Il problema è noto e stranoto: la Costituzione è effettivamente anti-fascista, prevedendo il divieto di ricostruzione del Partito Fascista: «È vietata la riorganizzazione, sotto qualsiasi forma, del disciolto partito fascista. In deroga all’articolo 48, sono stabilite con legge, per non oltre un quinquennio dall’entrata in vigore della Costituzione, limitazioni temporanee al diritto di voto e alla eleggibilità per i capi responsabili del regime fascista», ma la Regina delle leggi italiane non fa riferimento all’esposizione di emblemi e “feticci” del fascismo nei locali pubblici e nei luoghi aperti al pubblico. Per attuare le indicazioni della Costituzione, nel 1952 è stata redatta la L.645/1952, nota come Legge Scelba: l’apologia del fascismo è un reato. Ma anche in questo caso, nulla si dice chiaramente sull’esposizione dei simboli del fascismo. Nel 1993 interviene la Legge Mancino, che punisce «…chi diffonde in qualsiasi modo idee fondate sulla superiorità o sull’odio razziale o etnico, ovvero incita a commettere o commette atti di discriminazione per motivi razziali, etnici, nazionali o religiosi..». Non c’è, ancora una volta, una chiara messa al bando dei simboli fascisti o mussoliniani.
Nell’estate del 2017 è la volta dei cartelli di chiaro riferimento fascista in uno stabilimento balneare di Chioggia.
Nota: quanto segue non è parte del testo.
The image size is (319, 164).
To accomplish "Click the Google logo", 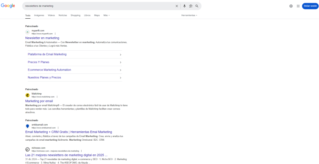I will click(8, 6).
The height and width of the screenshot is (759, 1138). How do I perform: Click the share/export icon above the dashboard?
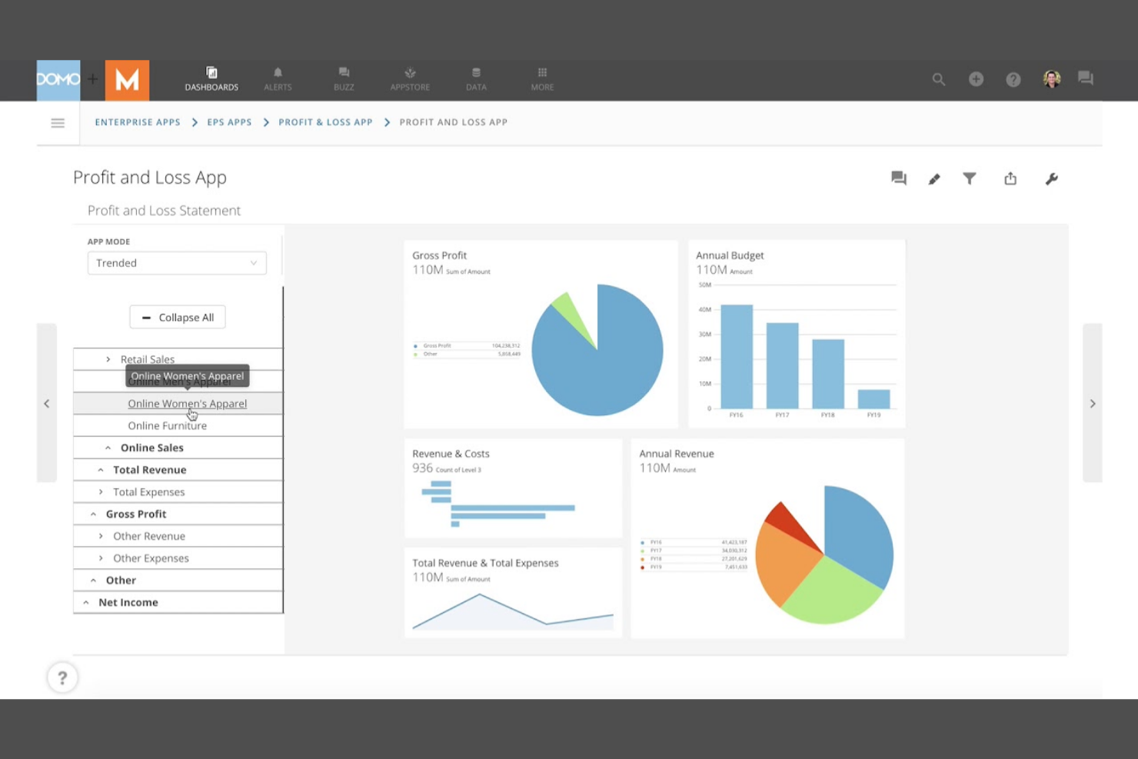pos(1010,178)
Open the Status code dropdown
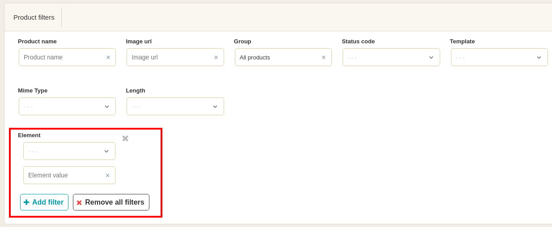Screen dimensions: 552x227 pyautogui.click(x=391, y=57)
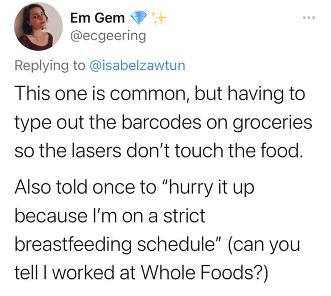Open the three-dot more options menu

[309, 18]
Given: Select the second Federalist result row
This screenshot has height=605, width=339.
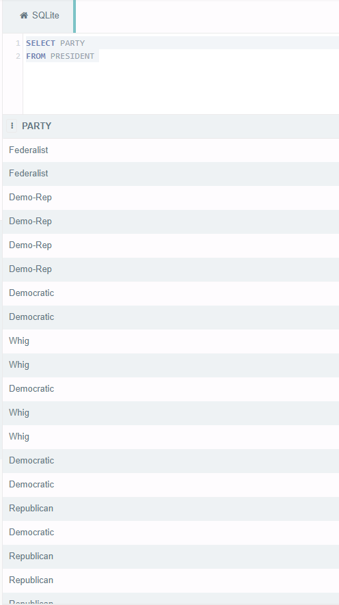Looking at the screenshot, I should coord(171,174).
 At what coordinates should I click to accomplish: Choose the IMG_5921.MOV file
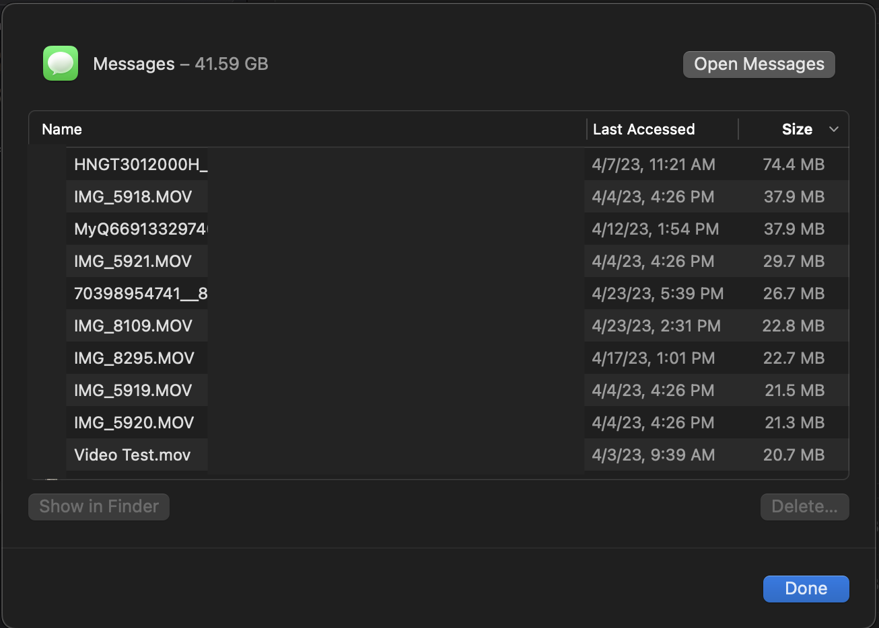point(133,262)
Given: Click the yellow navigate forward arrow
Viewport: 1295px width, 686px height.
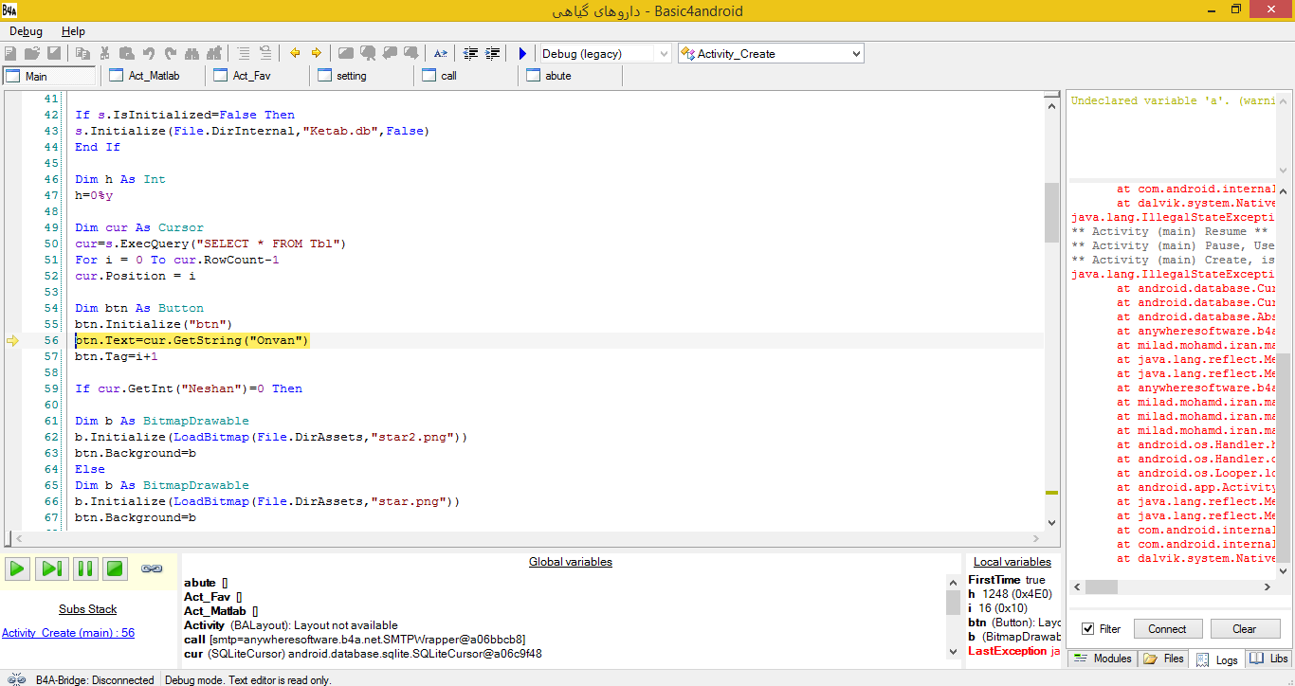Looking at the screenshot, I should [x=317, y=53].
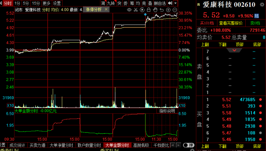Click the undo arrow icon in chart toolbar
Screen dimensions: 266x151
tap(162, 10)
E il problema della “propaganda” di quel partito fascista bandito dalla Costituzione si ripresenta; ad avanzare la proposta di una semplice modifica dell’articolo 293 bis del Codice Penale è il deputato del Pd Emanuele Fiano, il quale con la proposta di Legge numero 3343, propone di inserire nel testo del citato articolo una condanna per «…chiunque propaganda le immagini o i contenuti propri del Partito fascista o del Partito nazionalsocialista tedesco…” o chi “…ne richiama pubblicamente la simbologia o la gestualità…». Seguono discussioni al limite della civiltà, con Fiano attaccato dall’Onorevole Massimo Corsaro (ex An) il quale, riferendosi a Fiano scriveva: «Che poi, le sopraciglia le porta così per coprire i segni della circoncisione…». La discussione sul disegno di Legge proposto da Fiano si è bloccata – dopo l’approvazione da parte della Camera dei Deputati – per la fine della legislatura; peccato, sarebbe stato necessario il passaggio al Senato e poi, finalmente, sarebbe stato disponibile uno strumento per impedire l’esposizione di bottiglie di vino con l’effige di Mussolini e tutta l’altra paccottiglia di cui stiamo ancora parlando.
Il prossimo 5 ottobre, a Marzabotto, ci troveremo per esprimere sostegno a tutti i giornalisti che subiscono attacchi e minacce da parte degli eredi dei macellai nazisti e fascisti che a Monte Sole trucidarono donne e bambini; sarà l’occasione per suggerire di rispolverare il disegno di legge del 2017. Altrimenti dovremo continuare a dire: «Peppone, abbiamo un problema...».